SELECTED TEXT:
------------------------

I have never, ever felt this need before. 
Emma: So we've broken somebody. 
Sam: Also, kudos on your research, Sam. 
Apart from reading random fucking YouTube comments out, who do you think you are, BBC Online News? 
Emma: Look, the resources are limited.
Sam: They're both dead now, we can't interview them to find out what they were thinking. 
 Thank you for listening, Andy. I hope you did enjoy listening to Meat Loaf on the way to my house. 
Emma: Thanks, Andy. 
Sam: Yeah. If you could listen to this episode as well, that would be lovely. 
Emma: We really need the downloads. 
Sam: We don't need the downloads! Fuck you, listeners!
We're like Meat Loaf, yeah? In the mid eighties. He didn't need people either. He just got on with it. 
Emma: Are we gonna do a tour? Like, he did to stay afloat. , 
Sam: let's not get into how well our tours go, [00:03:00] Emma. 
 Emma, what song have you brought for our listeners to hear about today?
Emma: I have brought I'd Lie For You And That's The Truth from Welcome To The Neighbourhood. 
Sam: Emma has started with the good song this episode. And this is the last episode of our first series, so , as discussed last week, we are gonna close with the very last song of the very last Meat Loaf and Jim Steinman album. The album's called Braver Than We Are from 2016. And the song is called Train of Love. 
Emma: All aboard! 
Sam: Let's find out in a bit. So listeners, go away, track those songs down on YouTube, Spotify, wherever you want to find them. There's no music video for Train of Love, but there is one for I'd Lie For You and That's The Truth.
Emma: Oh, there is. 
Sam: And it's fucking magnificent, so we're gonna watch that right now. You guys don't have to, but you will be missing out if you don't. 
Emma: You really should watch it. 
Sam: We'll see you all in a few minutes time. 
 
Music: Say that I'm a fool to act this way. Cause if I'm crazy, I'm just [00:04:00] crazy about you. I'd lie for you and that's the truth. Do anything you ask me to I'd even sell my soul if I'd do it all for you If you just believe in me 
Emma: . That is I'd Lie For You And That's The Truth. It's from the Welcome To The Neighborhood album, which came out in October 1995. I bought the single for that when I was a kid.
Sam: How old were you?

------------------------

GIVEN RECORDS:
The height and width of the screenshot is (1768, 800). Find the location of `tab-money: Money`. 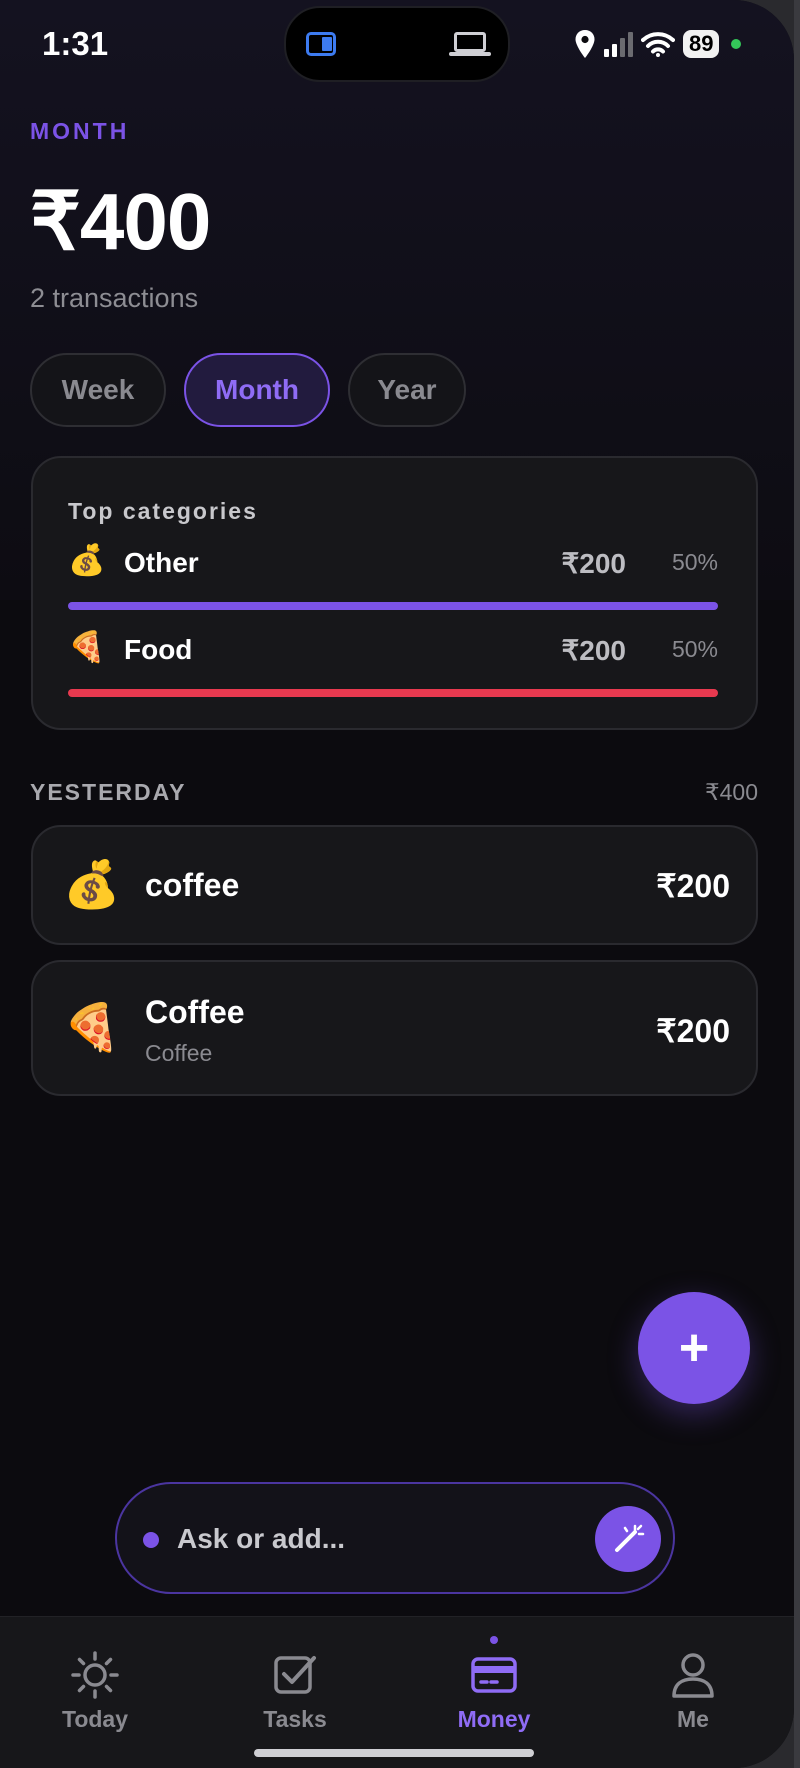

tab-money: Money is located at coordinates (494, 1684).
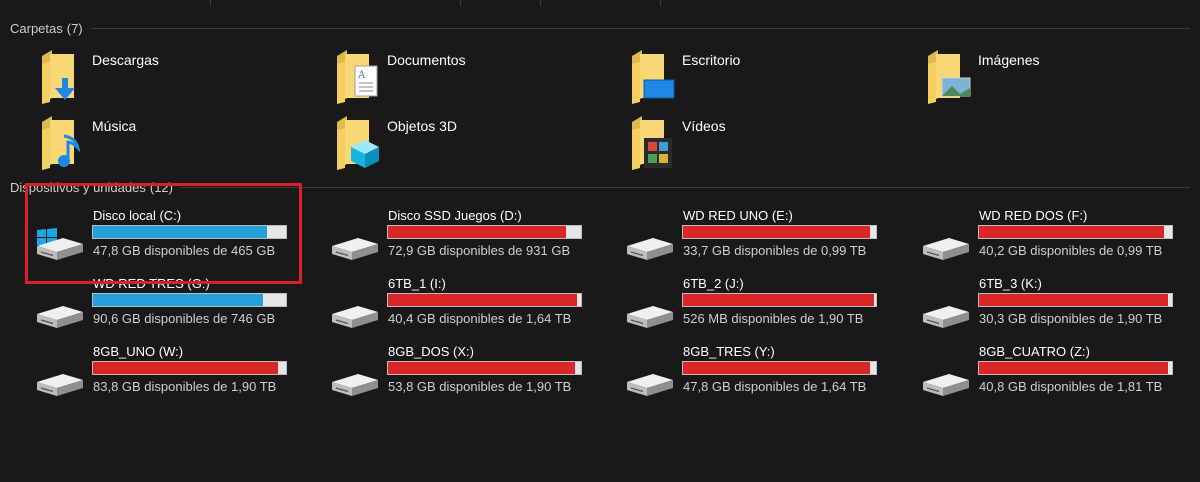  Describe the element at coordinates (138, 216) in the screenshot. I see `drive-name: Disco local (C:)` at that location.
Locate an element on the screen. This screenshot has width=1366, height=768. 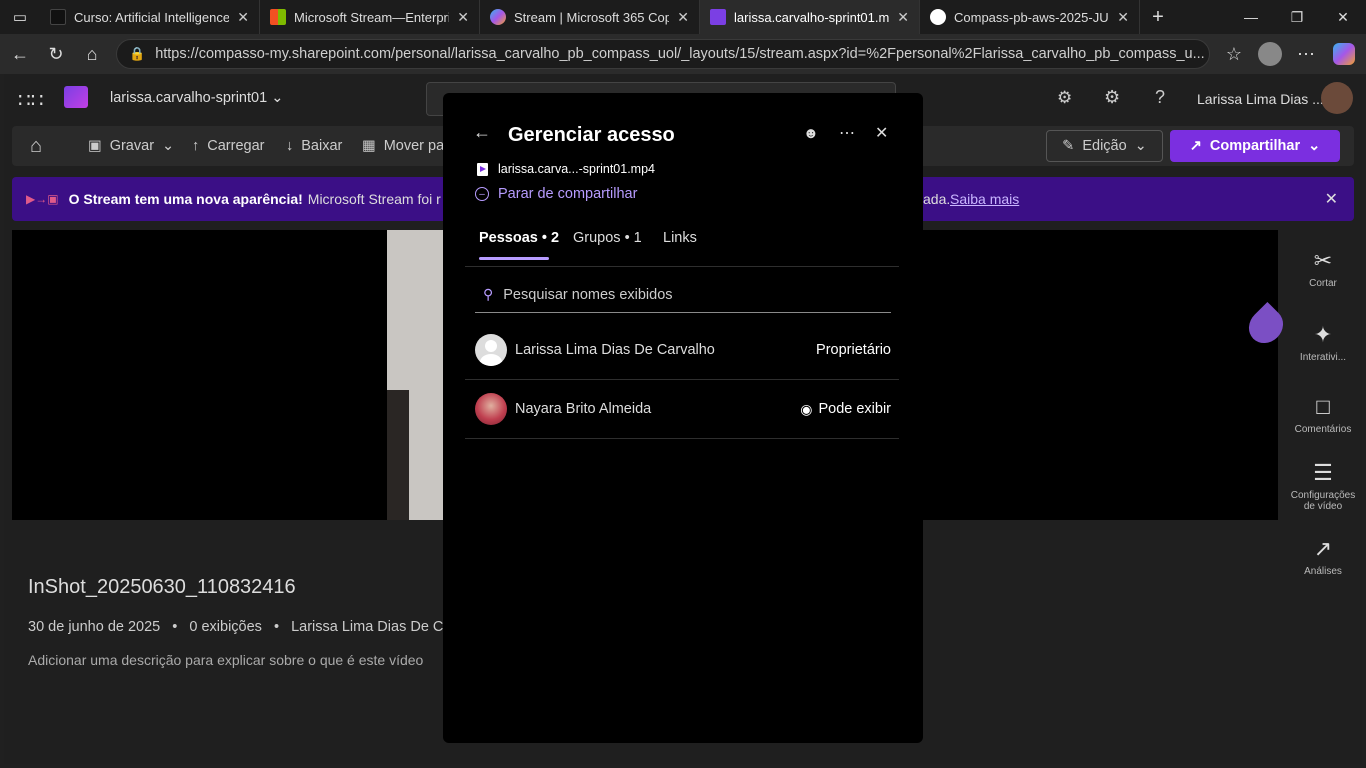
profile-icon is located at coordinates (1270, 54).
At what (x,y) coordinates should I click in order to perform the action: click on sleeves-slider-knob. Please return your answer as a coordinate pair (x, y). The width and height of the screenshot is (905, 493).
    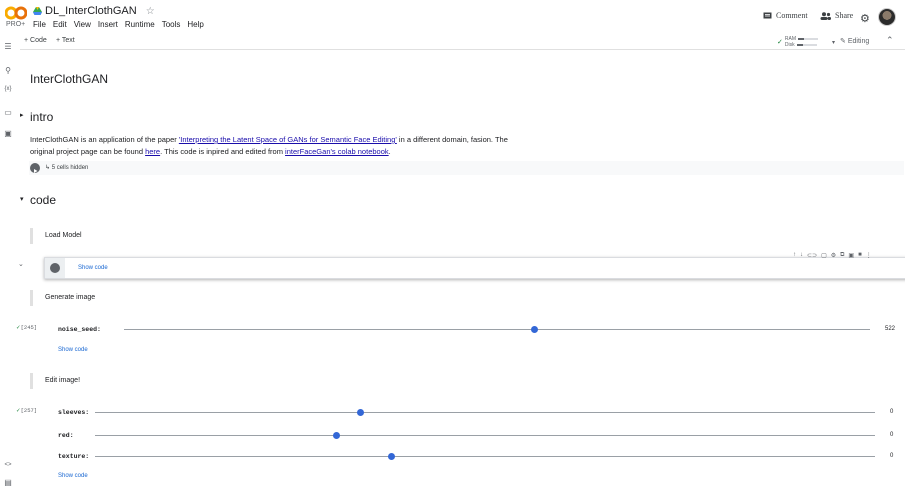
    Looking at the image, I should click on (360, 412).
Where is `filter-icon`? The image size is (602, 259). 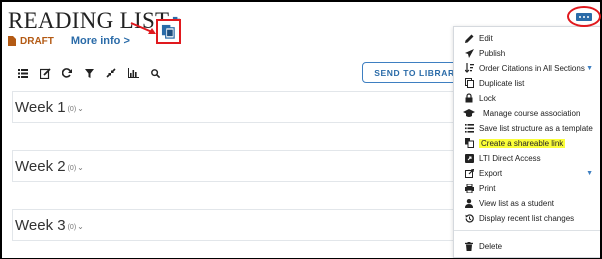
filter-icon is located at coordinates (89, 73).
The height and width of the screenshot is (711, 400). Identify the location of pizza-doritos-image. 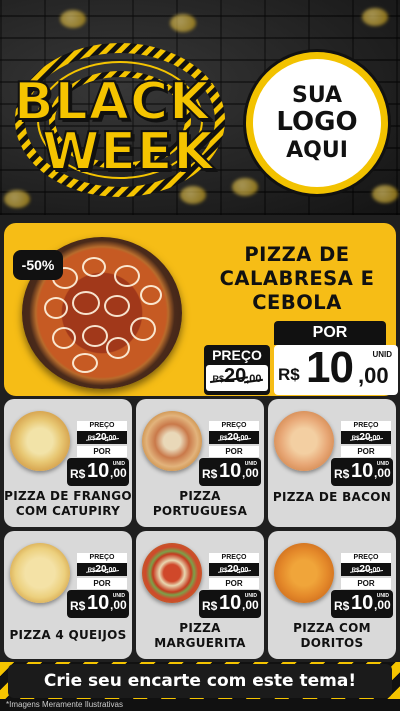
(304, 573).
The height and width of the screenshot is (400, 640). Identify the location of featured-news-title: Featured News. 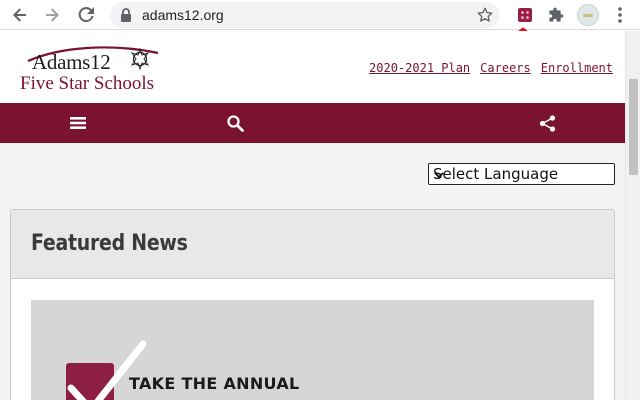
(110, 244).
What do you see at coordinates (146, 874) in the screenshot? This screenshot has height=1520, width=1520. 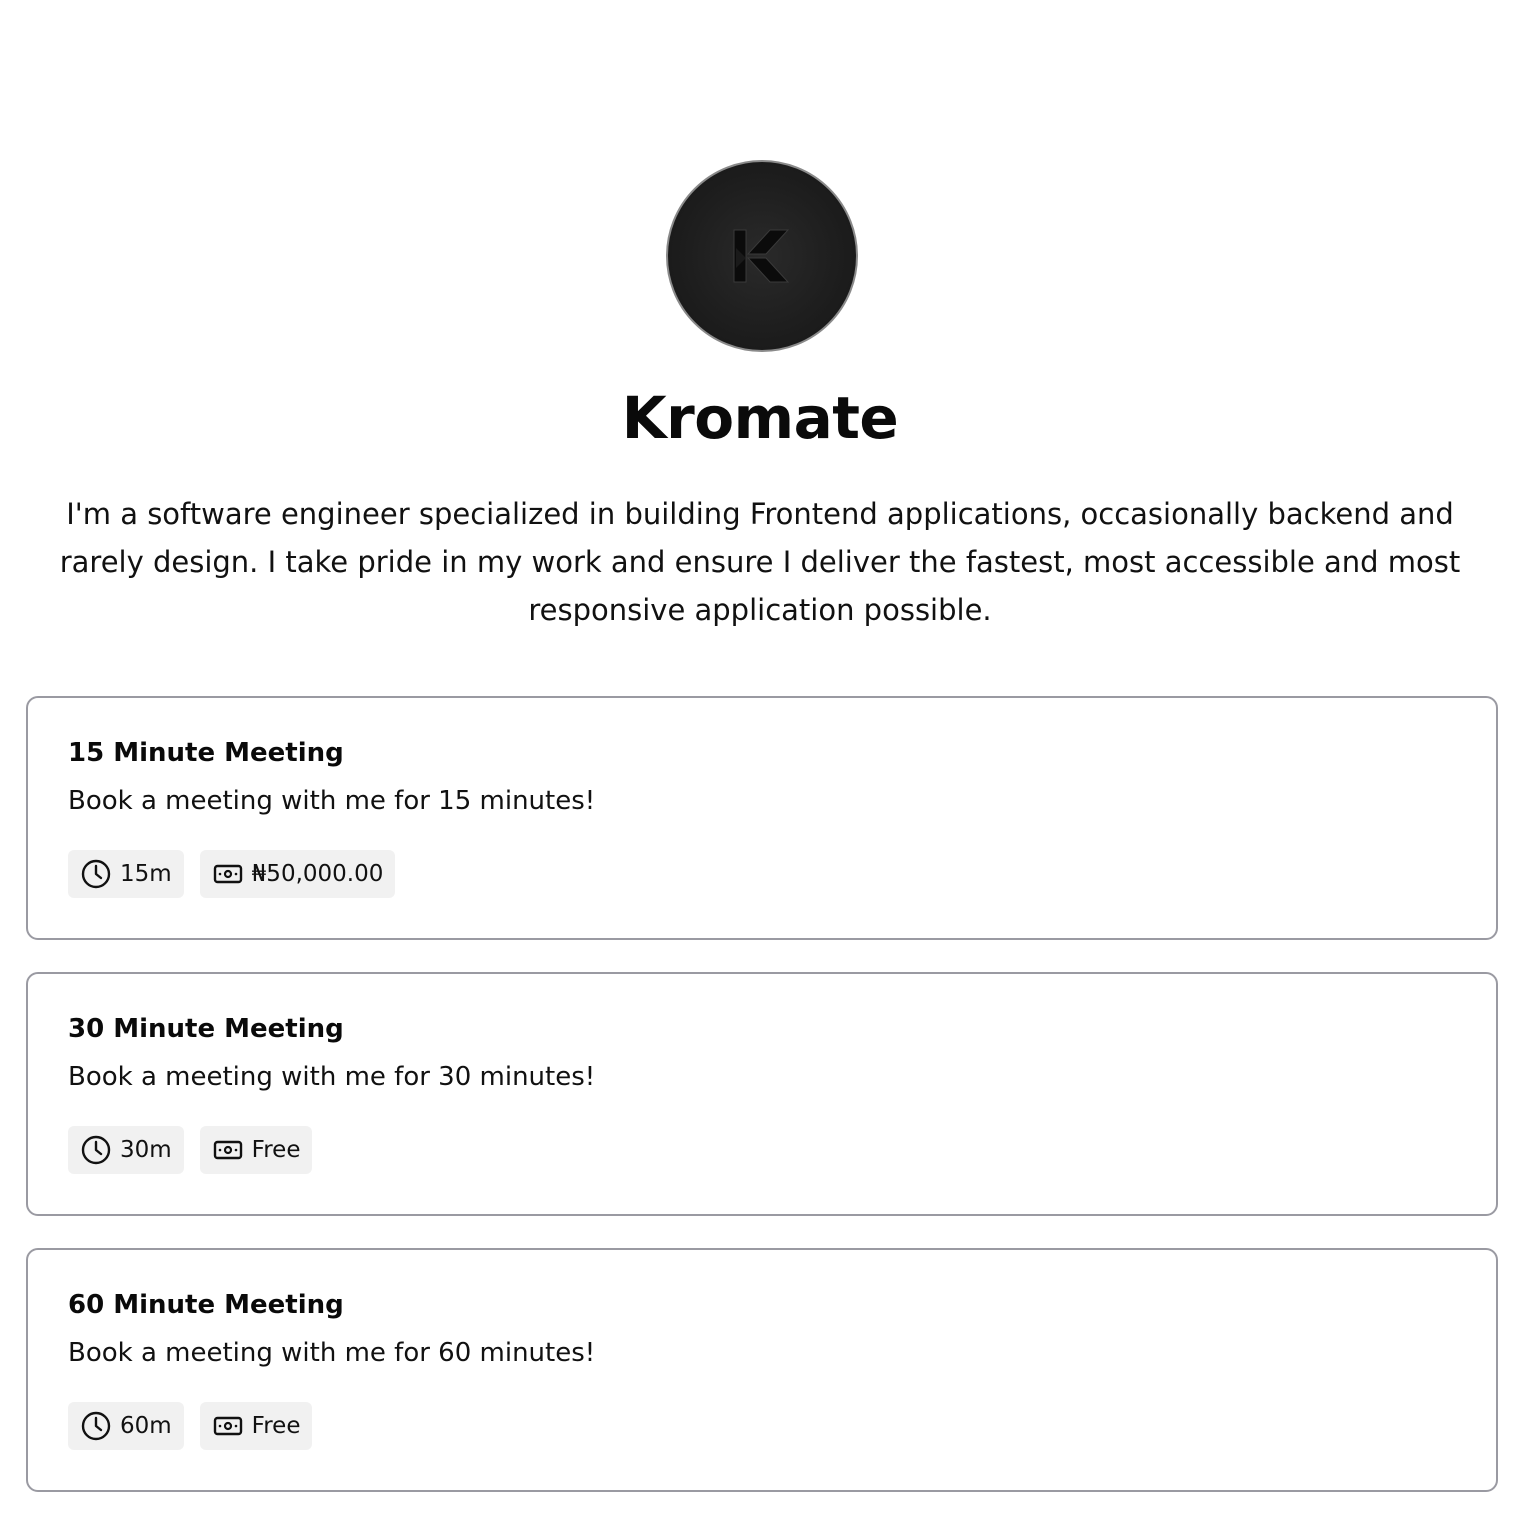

------------------------

EXERCISE REQUIREMENTS:
A. According to the podcast transcript, when did the Welcome To The Neighborhood album come out?
B. In the listing, rewrite the lines from the one containing "The height and width of the screenshot is (711, 400)." through the end of the listing, with "screenshot" changed to "screen capture" and nothing else altered. Leave out the pictures.

ANSWERS BY ITEM NUMBER:
A. October 1995.

B.
The height and width of the screen capture is (711, 400). Identify the location of pizza-doritos-image. 
(304, 573).
The height and width of the screen capture is (400, 640). Identify the location of featured-news-title: Featured News. 
(110, 244).
What do you see at coordinates (146, 874) in the screen capture? This screen capture has height=1520, width=1520. 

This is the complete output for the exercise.